In southern France a collaborative government known as Vichy France was set up, allied to Germany. The British were soon at war with the Vichy state, destroying much of its navy and moving into many of its colonies, such as Senegal, on behalf of the Free French government.
Following D-Day, relations between the two peoples were at a high, as the British were greeted as liberators. Following the surrender of Germany in 1945, the UK and France became close as both feared the Americans would withdraw from Europe leaving them vulnerable to the Soviet Union's expanding communist bloc. The UK strongly advocated that France be given a zone of occupied Germany. Both states were amongst the five Permanent Members of the new UN Security Council, where they commonly collaborated.
Suez Crisis
In 1956 the Suez Canal, previously owned by an Anglo-French company, was nationalised by the Egyptian government. The British and the French were both strongly committed to taking the canal back by force.41 Both the British and French governments saw the actions of the Egypt president Gamal Abdel Nasser as potentially dangerous to their interests in trade, and within the framework of the Cold War and the tensions of the newly independent. During the initial stages of the crisis, French Prime Minister Guy Mollet proposed a union between Britain and France, but the British were less enthusiastic. British Prime Minister Anthony Eden called it a "good idea in substance" but thought it "a bit premature".42
The Americans, while opposed to Nasser, refused to become involved with what many regarded as European colonialism, putting severe strain on the Anglo-American special relationship. The relations between Britain and France were not entirely harmonious, as the French kept the British in the dark about the involvement of Israel until very close to the commencement of military operations.43
Common market
Immediately after the Suez crisis Anglo-French relations started to sour again, and only since the last decades of the 20th century have they begun to improve and climb towards the peak they did in the years between 1900 and 1940.
Shortly after this, France, West Germany, Italy, Belgium, the Netherlands and Luxembourg formed what would become the European Economic Community and later the European Union, and took the decision to reject British requests for membership. In particular, President Charles de Gaulle's attempts to exclude the British from European affairs during the beginning of France's Fifth Republic are now seen by many in Britain to be a betrayal of the strong bond between the countries, and Anthony Eden's exclusion of France from the Commonwealth is seen in a similar light in France. The French partly feared that were the British to join the EEC they would attempt to dominate it.
Over the years, the UK and France have often taken diverging courses within the European Community. British policy has favoured an expansion of the Community and free trade while France has advocated protectionism and restricting membership of the Community to a core of Western European states.
De Gaulle
In 1958 with France mired in a seemingly unwinnable war in Algeria, Charles de Gaulle, the wartime leader of the Free French, returned to power in France. He created the Fifth French Republic, ending the post-war parliamentary system and replacing it with a strong Presidency, which became dominated by his followers—the Gaullists.

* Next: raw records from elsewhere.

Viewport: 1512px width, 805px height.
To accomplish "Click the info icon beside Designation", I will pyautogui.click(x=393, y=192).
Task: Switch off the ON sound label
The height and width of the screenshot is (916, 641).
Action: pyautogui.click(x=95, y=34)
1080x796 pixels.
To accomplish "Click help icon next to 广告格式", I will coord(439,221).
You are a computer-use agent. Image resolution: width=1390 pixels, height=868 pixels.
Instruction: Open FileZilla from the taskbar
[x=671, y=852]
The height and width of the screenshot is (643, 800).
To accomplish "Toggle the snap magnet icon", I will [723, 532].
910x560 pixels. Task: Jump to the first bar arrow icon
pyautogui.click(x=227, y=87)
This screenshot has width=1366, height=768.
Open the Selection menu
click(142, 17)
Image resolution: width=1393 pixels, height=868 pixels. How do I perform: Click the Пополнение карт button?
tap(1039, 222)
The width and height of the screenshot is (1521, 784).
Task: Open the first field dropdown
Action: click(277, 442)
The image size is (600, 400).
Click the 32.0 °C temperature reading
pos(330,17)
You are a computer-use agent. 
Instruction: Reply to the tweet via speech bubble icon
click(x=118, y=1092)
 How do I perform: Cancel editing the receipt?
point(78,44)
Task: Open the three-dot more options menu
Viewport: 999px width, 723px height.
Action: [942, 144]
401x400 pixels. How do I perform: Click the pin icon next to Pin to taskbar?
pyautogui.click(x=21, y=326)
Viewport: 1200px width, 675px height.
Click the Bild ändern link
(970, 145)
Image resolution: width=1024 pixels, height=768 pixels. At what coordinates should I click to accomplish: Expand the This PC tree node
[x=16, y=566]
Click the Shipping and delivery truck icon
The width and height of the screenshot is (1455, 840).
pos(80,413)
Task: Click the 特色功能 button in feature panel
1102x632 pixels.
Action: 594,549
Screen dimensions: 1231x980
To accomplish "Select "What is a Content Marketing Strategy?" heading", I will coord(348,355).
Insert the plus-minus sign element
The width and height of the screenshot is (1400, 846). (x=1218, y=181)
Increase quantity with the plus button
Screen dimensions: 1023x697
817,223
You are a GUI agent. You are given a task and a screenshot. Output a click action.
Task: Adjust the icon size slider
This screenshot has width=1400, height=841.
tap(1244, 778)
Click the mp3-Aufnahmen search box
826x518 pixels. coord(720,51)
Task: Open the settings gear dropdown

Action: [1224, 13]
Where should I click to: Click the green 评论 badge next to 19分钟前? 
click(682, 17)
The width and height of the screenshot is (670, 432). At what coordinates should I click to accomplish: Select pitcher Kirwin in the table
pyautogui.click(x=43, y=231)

De Gaulle made ambitious changes to French foreign policy—first ending the war in Algeria, and then withdrawing France from the NATO command structure. De Gaulle declared a new policy of "in every direction", meaning that French military forces were prepared to fight a war against the UK and the United Statescitation needed as much as they were against the Soviet Union.
In 1967 de Gaulle visited Quebec, a French-speaking province of Canada and spoke out in favour of its independence. This was perceived as a snub to the English-speaking world, and the British in particular because of the close relationship between Britain and Canada. It was poorly received in Britain and was criticized even in the French press,44 and it was opposed by many French and French-Canadians including the future Canadian Prime Minister, Pierre Trudeau, a French-Canadian from Montreal.45 He also vetoed the UK's first attempt to enter the European Communities.
Since 1969
When de Gaulle resigned in 1969, a new French government under Georges Pompidou were prepared to open a more friendly dialogue with Britain and, although they did not reverse much of De Gaulle's foreign policycitation needed, they removed their objections to British membership of the EEC opening the way for the United Kingdom to join the Common Market in 1973.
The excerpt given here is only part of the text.